LA LUCE INTERIORE È QUELLA PIÙ FORTE

l'opinione
By Paola Severini
Pubblicato il 31 Marzo 2014

Cari amici de L’Eco, il nostro appuntamento mensile si è diradato nello scorso anno e ho ricevuto alcune telefonate da parte dei lettori che mi chiedevano il perché: quindi ho tele-fonato al direttore e ho chiesto ospitalità. Non c’era, non c’è un perché: è la solita storia, siamo tutti pieni di impegni, di guai, di problemi familiari e non, e le cose importanti, molto spesso, almeno per me, finiscono all’ultimo posto.

Invece vi chiedo scusa, voi rappresentate per me un confronto davvero importante: perché conta il dialogo con voi, che va avanti, tra i miei più o meno lunghi silenzi, dal 2000, ossia da quattordici anni. In questi quattordici anni sono successe tante cose nelle nostre famiglie ed è successa una cosa importantissima per il mondo: abbiamo conosciuto, in così poco tempo, ben tre papi.
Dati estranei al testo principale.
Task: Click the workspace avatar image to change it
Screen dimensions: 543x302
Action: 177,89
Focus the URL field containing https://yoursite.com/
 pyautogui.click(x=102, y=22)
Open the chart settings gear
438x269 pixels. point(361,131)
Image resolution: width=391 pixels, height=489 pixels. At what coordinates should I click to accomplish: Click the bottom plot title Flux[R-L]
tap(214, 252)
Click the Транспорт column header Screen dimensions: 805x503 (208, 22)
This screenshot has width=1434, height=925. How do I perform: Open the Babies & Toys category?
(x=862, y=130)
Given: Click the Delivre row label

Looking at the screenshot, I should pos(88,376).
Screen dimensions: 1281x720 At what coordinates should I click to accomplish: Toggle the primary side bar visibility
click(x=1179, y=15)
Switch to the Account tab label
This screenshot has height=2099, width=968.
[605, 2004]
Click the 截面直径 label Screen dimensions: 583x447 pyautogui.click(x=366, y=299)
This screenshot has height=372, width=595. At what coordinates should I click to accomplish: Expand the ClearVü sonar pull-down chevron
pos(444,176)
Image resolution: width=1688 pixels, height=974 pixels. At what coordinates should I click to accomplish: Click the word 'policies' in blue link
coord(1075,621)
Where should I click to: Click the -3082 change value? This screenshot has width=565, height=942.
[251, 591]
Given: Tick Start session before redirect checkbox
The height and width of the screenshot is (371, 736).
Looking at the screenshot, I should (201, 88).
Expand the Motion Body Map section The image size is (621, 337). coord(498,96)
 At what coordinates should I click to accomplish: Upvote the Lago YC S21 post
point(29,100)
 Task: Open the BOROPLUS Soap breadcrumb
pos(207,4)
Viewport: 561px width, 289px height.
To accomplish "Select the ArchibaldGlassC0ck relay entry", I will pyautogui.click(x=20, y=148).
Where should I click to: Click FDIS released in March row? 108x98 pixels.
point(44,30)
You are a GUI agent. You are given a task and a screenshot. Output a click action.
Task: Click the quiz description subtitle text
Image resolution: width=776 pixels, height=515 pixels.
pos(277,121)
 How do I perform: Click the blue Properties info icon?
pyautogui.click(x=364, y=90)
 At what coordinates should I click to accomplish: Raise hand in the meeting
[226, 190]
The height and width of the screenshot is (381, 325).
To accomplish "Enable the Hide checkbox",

Ne abbiamo salutato uno, il magnifico papa Wojtyla, grande comunicatore e autentico pastore della chiesa che questo mese, esattamente domenica 27 aprile, diventerà santo insieme a una altro grande pontefice, papa Roncalli e abbiamo imparato ad amarne due, che sono oggi i nostri riferimenti: papa Benedetto e papa Francesco.

Quanto tempo abbiamo aspettato per vedere papa Giovanni XXIII “formalmente” alla gloria degli altari? Lo era già per molti di noi, perché la cosiddetta devozione popolare è un fortissimo segnale importante quasi quanto i miracoli che servono per essere dichiarati santi, e in particolar modo, le persone della mia età non potranno mai dimenticare la “carezza del papa”: quelle parole pronunciate l’11 ottobre 1962 che ci sono rimaste nel cuore e che papa Bergoglio ha ripreso con il suo  tenero “buonasera” come primo atto rivolto a tutto il mondo dalla cattedra di Pietro (urbi et orbi) e nel contempo carico di tenerezza, il 13 marzo dello scorso anno.

Quando scrivo che tralasciamo le cose importanti mi rivolgo prima di tutto a me stessa, e poi cerco di parlare ai miei figli e ai miei collaboratori che considero dei “quasi figli”.

E improvvisamente accadono eventi, assolutamente inaspettati, che ci fanno ritrovare il filo del rapporto interrotto con le questioni vere: ho realizzato un documentario per la Rai su tre persone che sanno molto del papa Francesco. Il primo è il nuovo cardinale Loris Capovilla, amato segretario di papa Giovanni XXIII e due sono addirittura suoi amici, Leonardo Boff e Arturo Paoli. Arturo Paoli è stato nella sua lunghissima vita (quest’anno compie 102 anni), sacerdote ed eremita: fratel Arturo è giusto fra le nazioni, per aver salvato centinaia di ebrei durante la seconda guerra mondiale, dirigente della gioventù di Azione Cattolica, cappellano sulle navi dei migranti italiani e dopo un difficilissimo periodo in Argentina, dal 1969 al ’74, anni nei quali ha conosciuto l’allora vescovo Bergoglio, ha infatti passato un periodo nel deserto, in volontario ritiro, dove ha scelto di diventare un piccolo fratello di Charles de Foucauld. Intervistando fratel Arturo mi sono “fermata”: fermata a riflettere grazie alle sue parole, a cercare di ritrovare il motivo del mio cammino, il perché sono cristiana. La quaresima, questo periodo di silenzio e di preghiera, è utile per la nostra salute mentale, non soltanto per il nostro cuore. Papa Francesco, che non è assolutamente come qualche famoso giornalista ha scritto “un prodotto da consumare”, ci esorta a cercare nel silenzio le ragioni della nostra fede, e lo fa con il suo esempio. Poi, dopo la Pasqua, la nostra chiesa e noi tutti festeggiamo la speranza del futuro che ci è data dalla risurrezione. Conoscere persone così anziane e così giovani insieme: Paoli conserva, anzi direi che in lui aumenta, la gioia di vivere di un ragazzo. Mi ha insegnato che la luce interiore è quella più forte.